**Exercise inputs**:

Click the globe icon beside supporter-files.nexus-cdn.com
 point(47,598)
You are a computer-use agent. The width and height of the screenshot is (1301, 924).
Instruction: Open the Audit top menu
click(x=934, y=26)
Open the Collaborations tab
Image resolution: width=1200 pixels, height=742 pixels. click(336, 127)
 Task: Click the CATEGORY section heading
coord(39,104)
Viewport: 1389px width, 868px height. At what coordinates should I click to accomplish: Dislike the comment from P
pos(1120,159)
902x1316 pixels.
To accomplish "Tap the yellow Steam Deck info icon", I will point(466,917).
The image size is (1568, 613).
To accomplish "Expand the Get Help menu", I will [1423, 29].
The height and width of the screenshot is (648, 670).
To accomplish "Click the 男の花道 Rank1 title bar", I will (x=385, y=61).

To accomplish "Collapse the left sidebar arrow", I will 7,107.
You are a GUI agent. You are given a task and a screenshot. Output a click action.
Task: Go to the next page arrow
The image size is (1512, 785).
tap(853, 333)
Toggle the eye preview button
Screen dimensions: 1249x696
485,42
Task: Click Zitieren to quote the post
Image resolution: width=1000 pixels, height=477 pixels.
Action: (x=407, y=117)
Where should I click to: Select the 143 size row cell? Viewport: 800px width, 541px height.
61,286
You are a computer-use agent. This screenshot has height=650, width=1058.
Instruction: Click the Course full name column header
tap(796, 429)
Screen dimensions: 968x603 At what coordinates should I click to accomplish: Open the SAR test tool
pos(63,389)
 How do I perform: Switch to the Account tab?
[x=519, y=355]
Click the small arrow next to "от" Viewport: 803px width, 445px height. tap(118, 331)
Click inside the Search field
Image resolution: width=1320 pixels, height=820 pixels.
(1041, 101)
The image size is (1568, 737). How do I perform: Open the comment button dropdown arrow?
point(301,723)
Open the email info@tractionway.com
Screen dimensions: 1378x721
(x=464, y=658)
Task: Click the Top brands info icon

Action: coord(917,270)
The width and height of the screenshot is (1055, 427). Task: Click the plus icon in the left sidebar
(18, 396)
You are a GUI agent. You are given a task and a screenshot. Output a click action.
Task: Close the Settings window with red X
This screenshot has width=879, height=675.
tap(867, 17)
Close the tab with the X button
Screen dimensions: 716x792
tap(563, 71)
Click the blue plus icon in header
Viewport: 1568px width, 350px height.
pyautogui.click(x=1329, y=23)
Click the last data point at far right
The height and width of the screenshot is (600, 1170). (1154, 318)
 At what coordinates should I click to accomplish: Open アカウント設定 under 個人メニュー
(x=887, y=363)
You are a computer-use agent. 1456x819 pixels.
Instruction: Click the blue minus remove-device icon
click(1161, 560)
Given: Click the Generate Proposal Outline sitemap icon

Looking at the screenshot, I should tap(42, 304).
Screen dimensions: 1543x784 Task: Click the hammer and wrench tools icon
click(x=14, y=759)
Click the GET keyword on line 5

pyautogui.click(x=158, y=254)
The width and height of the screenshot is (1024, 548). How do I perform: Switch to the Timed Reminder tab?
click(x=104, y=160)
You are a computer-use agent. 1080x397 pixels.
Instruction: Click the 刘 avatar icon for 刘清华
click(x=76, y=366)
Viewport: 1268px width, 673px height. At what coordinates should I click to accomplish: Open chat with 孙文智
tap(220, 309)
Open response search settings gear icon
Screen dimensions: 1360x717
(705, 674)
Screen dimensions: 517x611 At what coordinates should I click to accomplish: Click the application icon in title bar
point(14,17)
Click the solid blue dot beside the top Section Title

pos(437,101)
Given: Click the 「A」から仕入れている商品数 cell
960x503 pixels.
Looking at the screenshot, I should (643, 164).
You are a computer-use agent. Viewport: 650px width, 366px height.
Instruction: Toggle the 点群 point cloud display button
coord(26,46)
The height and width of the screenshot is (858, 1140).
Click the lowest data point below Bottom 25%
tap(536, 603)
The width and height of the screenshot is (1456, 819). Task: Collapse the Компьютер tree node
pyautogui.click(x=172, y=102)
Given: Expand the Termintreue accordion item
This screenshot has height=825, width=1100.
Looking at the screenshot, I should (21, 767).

**What is needed**:
Quote the lines of the listing above, starting at the line containing "You are a computer-use agent. 1456x819" and ending at the line containing "click(x=104, y=160)", with both of those lines included.

**Output of the exercise**:
You are a computer-use agent. 1456x819 pixels.
Instruction: Click the blue minus remove-device icon
click(1161, 560)
Given: Click the Generate Proposal Outline sitemap icon

Looking at the screenshot, I should tap(42, 304).
Screen dimensions: 1543x784 Task: Click the hammer and wrench tools icon
click(x=14, y=759)
Click the GET keyword on line 5

pyautogui.click(x=158, y=254)
The width and height of the screenshot is (1024, 548). How do I perform: Switch to the Timed Reminder tab?
click(x=104, y=160)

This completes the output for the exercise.